Module: 02 · Alternative Finder + Compound Lens. The Lens lands the future value at the choice point — not in a weekly recap. Alex authorises the meal-prep substitution. Within two weeks her food-delivery spending is down ~$120/mo. The lecture-free framing is what made her actually act.
First Event Radar prediction — property tax + holiday spending
Aureus surfaces a forward-looking card: "Projecting a $2,000 liquidity gap in late November. Driver: estimated tax payment ($1,300) + your typical November holiday spending pattern ($700+)." The proposal: pause the next two months of her $500/mo brokerage contribution and hold in cash until Dec 1. Resume in January.
"Oh. So this is the thing my dad does for himself in a notebook. The thing I never got around to building a spreadsheet for."
Module: 03 · Preemptive Event Radar. Calendar synthesis + spending pattern recognition + macro tax-window awareness. This is the UHNW private-banker pattern — manual quarterly cash-flow forecasting — automated. Alex approves the pause. Two months later she does not have to sell ETFs at the bottom of a Q4 dip to cover the tax bill.

|---|

### TASK PROMPT
Extend the Aureus case narrative about Alex beyond its final sentence, keeping the same style.

|---|

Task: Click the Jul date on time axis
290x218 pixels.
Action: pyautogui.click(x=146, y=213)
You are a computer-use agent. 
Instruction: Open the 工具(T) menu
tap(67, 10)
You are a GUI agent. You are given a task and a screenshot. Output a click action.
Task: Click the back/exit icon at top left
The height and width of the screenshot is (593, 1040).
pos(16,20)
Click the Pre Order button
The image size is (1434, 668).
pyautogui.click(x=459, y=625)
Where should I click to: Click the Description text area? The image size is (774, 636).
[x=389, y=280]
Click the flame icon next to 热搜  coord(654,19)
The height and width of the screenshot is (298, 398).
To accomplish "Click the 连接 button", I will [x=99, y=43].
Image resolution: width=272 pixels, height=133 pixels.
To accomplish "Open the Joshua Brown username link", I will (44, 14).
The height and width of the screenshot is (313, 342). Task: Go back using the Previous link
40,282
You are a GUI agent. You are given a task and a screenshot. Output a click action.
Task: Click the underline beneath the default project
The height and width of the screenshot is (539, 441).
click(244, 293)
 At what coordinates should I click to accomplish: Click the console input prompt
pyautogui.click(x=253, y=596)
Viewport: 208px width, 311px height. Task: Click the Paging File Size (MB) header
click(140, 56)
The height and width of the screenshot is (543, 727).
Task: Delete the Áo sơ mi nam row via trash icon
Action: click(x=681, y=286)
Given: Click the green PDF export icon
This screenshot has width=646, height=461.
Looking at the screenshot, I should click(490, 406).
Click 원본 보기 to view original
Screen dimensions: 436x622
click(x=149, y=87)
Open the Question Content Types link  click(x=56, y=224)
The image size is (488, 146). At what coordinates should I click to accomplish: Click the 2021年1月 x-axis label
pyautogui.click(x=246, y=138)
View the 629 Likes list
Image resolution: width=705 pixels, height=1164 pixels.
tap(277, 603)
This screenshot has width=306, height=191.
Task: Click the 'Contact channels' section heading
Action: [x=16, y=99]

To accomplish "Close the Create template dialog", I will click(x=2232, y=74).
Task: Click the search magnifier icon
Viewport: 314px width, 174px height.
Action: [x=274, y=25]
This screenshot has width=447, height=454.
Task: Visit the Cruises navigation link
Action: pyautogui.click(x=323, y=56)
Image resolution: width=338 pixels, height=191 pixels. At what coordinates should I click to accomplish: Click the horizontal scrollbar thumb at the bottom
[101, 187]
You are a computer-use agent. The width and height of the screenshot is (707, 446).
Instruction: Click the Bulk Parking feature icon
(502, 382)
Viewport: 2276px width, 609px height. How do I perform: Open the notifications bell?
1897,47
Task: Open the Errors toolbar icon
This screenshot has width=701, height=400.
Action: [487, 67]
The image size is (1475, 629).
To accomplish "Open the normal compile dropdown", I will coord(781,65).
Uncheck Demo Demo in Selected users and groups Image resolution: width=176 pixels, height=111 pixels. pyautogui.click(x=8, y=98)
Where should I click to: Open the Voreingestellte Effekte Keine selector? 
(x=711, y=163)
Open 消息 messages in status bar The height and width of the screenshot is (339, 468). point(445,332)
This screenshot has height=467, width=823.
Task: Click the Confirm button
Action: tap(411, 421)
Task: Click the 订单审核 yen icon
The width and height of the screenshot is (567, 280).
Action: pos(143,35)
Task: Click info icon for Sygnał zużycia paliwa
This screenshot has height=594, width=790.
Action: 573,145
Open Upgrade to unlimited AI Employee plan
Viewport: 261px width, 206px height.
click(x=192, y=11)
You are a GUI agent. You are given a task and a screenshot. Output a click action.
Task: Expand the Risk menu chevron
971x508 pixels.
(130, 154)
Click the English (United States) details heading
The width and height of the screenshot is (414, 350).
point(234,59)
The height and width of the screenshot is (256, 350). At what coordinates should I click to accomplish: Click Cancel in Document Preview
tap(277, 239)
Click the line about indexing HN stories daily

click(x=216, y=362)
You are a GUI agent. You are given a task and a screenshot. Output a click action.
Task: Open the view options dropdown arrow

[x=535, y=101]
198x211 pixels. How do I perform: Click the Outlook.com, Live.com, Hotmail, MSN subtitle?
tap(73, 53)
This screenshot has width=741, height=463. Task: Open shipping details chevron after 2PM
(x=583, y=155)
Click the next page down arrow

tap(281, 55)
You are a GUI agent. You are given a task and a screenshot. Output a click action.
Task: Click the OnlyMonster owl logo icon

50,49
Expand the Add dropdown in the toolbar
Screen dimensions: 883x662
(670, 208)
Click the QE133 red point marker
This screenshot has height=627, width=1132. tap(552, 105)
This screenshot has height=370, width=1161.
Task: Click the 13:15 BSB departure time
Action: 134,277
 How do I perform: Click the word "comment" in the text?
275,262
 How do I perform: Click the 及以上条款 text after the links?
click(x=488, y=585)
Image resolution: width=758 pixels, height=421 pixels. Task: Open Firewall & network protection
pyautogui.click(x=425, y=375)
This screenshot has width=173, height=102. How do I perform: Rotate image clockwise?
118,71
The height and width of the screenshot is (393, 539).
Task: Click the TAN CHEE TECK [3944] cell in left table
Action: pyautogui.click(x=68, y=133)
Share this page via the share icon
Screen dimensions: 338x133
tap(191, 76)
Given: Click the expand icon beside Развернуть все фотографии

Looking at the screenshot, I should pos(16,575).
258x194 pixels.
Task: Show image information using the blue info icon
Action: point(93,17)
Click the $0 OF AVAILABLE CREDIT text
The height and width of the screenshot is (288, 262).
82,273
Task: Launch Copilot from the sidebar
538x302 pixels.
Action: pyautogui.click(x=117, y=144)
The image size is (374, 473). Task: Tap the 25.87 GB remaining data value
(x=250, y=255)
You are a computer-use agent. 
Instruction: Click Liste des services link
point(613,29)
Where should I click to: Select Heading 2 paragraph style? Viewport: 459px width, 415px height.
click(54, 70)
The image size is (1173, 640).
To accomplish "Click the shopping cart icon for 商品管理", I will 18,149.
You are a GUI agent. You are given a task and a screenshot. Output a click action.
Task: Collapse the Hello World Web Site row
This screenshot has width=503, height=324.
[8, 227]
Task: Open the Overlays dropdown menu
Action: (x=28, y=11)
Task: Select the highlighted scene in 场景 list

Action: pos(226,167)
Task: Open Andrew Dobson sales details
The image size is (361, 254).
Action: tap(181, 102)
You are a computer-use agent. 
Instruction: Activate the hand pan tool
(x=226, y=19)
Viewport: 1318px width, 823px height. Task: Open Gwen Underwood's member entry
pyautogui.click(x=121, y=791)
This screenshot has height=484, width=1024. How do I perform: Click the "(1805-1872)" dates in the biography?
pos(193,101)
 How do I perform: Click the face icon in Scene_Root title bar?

|---|

### WRITTEN REPLY
First Fiduciary Decision Room — the 70/30 commit
Aureus surfaces three named scenarios for moving Alex's $42K out of lazy checking: Inflation Hedge (50% equity, 30% TIPS, 20% short-term bonds, worst-case −12%), Defensive (40% equity, 50% bonds, 10% cash, worst-case −9%), Aggressive Growth (80% equity, 15% bonds, 5% alts, worst-case −24%). Alex slides the stress-test slider to a −20% market drop. The Defensive option drops to $38K; the Aggressive Growth option drops to $32K and takes longer to recover. She picks Inflation Hedge. The sign-off modal requires her to type the projected worst case before confirming: "I understand this portfolio could drop to $36,960 in a severe drawdown."
"This is the first time an investment app made me actually feel the worst case before pressing buy. Good."
Module: 04 · Fiduciary Decision Room. The three-scenario framing eliminates analysis paralysis. The stress-test slider makes the downside felt, not abstract. The typed-confirmation sign-off is the audit-defensible pattern from institutional design, ported to retail. Aureus does not auto-trade — the user crosses the gate.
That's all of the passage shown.